报告题目:Alikhanov's $L2$-$1_\sigma$ scheme on fitted meshes for time-fractional initial-value problems and initial-boundary-value problems.
报告摘要: Alikhanov's high-order $L2$-$1_\sigma$ scheme for Caputo fractional derivatives of order $\alpha\in (0,1)$ is generalised to nonuniform meshes and analysed for initial-value problems (IVPs) and initial-boundary value problems (IBVPs) whose solutions display a typical weak singularity at the initial time. It is shown that, when the mesh is chosen suitably, the scheme attains order $3-\alpha$ convergence in time for the 1-dimensional IVP and second-order convergence in time for the IBVP. For the IBVP we consider the case where the spatial domain is the unit square and use a spectral method to discretise in space, but other spatial domains and other spatial dimensions and discretisations are possible. Numerical results demonstrate the sharpness of the theoretical convergence estimates. An improved discretisation for the IBVP attains order $3-\alpha$ convergence (the same order as the IVP) in numerical experiments, but its analysis remains open.

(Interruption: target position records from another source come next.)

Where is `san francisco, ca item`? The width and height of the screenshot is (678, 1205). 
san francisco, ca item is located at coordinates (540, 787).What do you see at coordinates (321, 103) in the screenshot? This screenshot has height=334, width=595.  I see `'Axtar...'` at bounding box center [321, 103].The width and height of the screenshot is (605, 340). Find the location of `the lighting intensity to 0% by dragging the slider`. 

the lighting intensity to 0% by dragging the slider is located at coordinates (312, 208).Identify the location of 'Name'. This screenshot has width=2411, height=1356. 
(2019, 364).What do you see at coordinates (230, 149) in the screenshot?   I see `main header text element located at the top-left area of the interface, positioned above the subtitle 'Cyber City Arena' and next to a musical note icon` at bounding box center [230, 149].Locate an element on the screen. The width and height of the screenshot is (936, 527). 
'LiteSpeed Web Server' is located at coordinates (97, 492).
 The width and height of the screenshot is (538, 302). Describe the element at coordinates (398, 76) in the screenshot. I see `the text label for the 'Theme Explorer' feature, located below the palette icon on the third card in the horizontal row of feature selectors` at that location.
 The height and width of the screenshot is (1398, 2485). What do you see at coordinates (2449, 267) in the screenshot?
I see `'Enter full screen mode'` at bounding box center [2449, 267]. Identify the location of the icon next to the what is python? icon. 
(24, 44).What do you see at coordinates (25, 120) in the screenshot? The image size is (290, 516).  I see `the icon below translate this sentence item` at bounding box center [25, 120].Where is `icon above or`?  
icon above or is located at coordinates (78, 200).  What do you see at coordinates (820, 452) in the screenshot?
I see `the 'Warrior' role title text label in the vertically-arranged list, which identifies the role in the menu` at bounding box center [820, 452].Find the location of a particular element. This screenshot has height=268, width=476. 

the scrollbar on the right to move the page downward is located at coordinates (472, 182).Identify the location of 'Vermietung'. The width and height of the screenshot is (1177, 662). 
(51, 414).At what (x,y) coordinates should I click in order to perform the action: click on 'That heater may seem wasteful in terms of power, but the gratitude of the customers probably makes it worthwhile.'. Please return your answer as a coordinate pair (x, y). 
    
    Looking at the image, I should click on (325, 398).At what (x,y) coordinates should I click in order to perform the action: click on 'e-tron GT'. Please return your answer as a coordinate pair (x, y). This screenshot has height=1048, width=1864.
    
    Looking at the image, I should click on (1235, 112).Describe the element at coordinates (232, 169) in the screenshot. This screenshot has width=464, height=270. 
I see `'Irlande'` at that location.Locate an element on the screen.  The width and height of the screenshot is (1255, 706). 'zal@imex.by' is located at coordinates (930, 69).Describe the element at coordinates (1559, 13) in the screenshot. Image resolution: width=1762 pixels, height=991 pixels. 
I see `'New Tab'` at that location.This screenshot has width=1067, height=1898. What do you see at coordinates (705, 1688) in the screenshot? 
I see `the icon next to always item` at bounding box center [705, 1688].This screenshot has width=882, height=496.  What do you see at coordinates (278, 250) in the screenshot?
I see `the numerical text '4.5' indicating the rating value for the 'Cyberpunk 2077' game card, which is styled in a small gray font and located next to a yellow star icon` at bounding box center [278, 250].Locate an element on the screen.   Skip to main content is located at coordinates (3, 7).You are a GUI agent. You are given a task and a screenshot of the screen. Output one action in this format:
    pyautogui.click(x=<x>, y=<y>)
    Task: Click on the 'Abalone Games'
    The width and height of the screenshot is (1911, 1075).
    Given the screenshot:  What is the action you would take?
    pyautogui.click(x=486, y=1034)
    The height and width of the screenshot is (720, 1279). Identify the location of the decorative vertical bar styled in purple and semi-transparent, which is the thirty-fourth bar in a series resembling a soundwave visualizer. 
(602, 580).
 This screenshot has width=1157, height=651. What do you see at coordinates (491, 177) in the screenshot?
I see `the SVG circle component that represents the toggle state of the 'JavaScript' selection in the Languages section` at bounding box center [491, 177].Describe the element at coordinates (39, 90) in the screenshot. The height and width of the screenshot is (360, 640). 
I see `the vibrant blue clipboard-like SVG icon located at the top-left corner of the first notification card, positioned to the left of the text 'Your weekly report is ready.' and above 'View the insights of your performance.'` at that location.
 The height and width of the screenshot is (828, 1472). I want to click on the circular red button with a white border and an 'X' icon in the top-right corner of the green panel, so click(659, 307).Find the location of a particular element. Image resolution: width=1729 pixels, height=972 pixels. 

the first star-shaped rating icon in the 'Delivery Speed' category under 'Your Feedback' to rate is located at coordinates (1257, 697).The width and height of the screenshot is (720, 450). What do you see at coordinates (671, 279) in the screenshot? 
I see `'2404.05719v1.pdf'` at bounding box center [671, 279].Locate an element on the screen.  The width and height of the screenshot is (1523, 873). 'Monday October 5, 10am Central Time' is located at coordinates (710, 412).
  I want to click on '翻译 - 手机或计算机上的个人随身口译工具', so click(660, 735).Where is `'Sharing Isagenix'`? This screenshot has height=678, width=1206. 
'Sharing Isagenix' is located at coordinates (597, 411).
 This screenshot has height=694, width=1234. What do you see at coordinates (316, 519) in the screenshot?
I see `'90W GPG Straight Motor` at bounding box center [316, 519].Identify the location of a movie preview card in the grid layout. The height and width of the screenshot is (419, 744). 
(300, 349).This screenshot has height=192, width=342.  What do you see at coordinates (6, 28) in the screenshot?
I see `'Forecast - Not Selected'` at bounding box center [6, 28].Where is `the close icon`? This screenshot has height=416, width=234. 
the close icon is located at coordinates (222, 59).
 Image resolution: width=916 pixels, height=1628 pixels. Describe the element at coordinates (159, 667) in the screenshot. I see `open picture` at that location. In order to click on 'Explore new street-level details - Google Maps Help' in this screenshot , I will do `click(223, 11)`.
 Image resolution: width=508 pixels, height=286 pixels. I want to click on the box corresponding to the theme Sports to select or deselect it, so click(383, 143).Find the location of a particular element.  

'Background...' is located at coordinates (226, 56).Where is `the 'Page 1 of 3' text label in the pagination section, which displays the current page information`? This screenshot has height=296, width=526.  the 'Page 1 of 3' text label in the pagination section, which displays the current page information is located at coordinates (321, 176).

报告人简介: Martin Stynes is a Full Professor at Beijing Computational Science Research Center since 2014, supported by China’s 1000 Talents Foreign Experts Program. Before then, he worked at University College Cork, Ireland for almost 30 years. For many years his research focussed on numerical methods for convection-dominated problems — the book “Robust Numerical Methods for Singularly Perturbed Differential Equations”by Roos, Stynes & Tobiska is the standard reference work in this area. In recent years he has concentrated on the analysis and numerical solution of fractional-derivative differential equations.